Pennsylvania casinos flat in May; online gambling a hard sell?

TAGs: Pennsylvania

pennsylvania-online-gambling-license-applicationsPennsylvania casino operators had a basically flat performance in May, with both slots and table games reporting only minor improvements.

Figures released by the Pennsylvania Gaming Control Board (PGCB) show the state’s 12 licensed casino operators reported combined gaming revenue of $278.9m in May, up a modest 0.4% from the same month last year.

Slots revenue was also up 0.4% to just under $204m, led (as always) by the Parx Casino with $35.7m (+4.7%) followed by Sands Bethlehem’s $27m (+1.9%) and Rivers Casino’s $22.7m (+2.4%).

The table game scores were led (as always) by Sands, although its May total was down nearly 9.7% to $19.6m, while Parx reported its tables rising 12.7% to $16m. SugarHouse Casino ranked third with $10.1m (-11.8%).

Speaking of SugarHouse, the Philadelphia property welcomed a new general manager last week. Cheryl Duhon, who formerly managed business at Resorts Casino Hotel in Tunica, Mississippi, replaces Wendy Hamilton, who relinquished her role as SugarHouse GM in April.

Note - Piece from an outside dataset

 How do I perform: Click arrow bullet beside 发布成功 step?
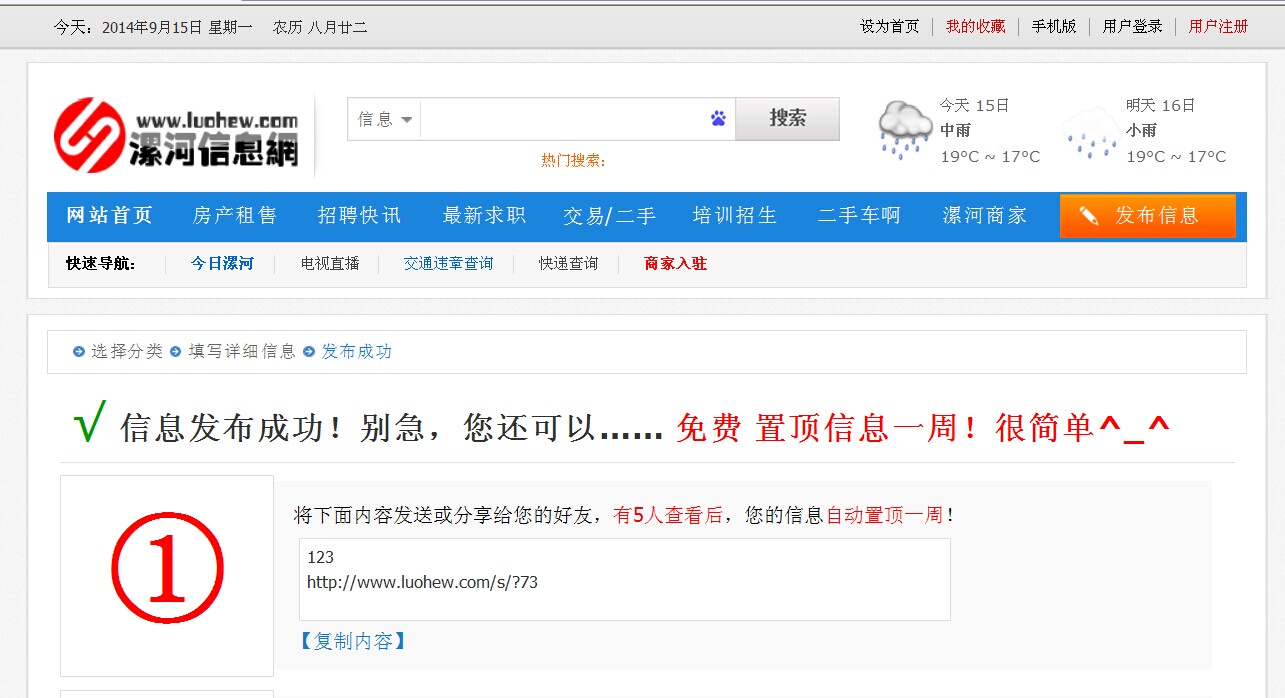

Pennsylvania’s casino market has seen two properties – Sands Bethlehem and Presque Isle Downs – change hands in recent months, and at least some of the interest in this market was reportedly sparked by the state’s imminent launch of intrastate online gambling operations.

However, while the PGCB officially invited casino operators to submit their online gambling license applications in April, Online Poker Report revealed last week that the PGCB has yet to receive a single application.

The delay may have something to do with Pennsylvania legislators requiring online slots operators to pay the insanely high tax rate of 54% that the state’s land-based slots operators pay. But while the land-based casinos can derive extra revenue from their slots players enjoying food, drink and other non-gaming amenities while they’re on the property, there is no similar benefit in the online realm.

As such, would-be online licensees may be waiting out the 90-day window in which the $10m fee allows online operators to offer slots, table games and poker. At the conclusion of this deadline, licenses for those products can be had on an individual basis for $4m apiece, and the growing suspicion is that interest in slots licenses will lag those other two products.

The PGCB has yet to confirm whether it has received any applications for sports betting licenses. The PGCB opened the licensing derby earlier this month but early reports had the regulator still waiting to see its first application come through the door.

Similar to the online slots issue, Pennsylvania has imposed a punitive 36% tax on betting revenue, four times the rate charged just across the border in New Jersey (where interest in betting licenses has been high). Honestly, it’s almost as if Pennsylvania really doesn’t want to see its gambling expansion plans succeed.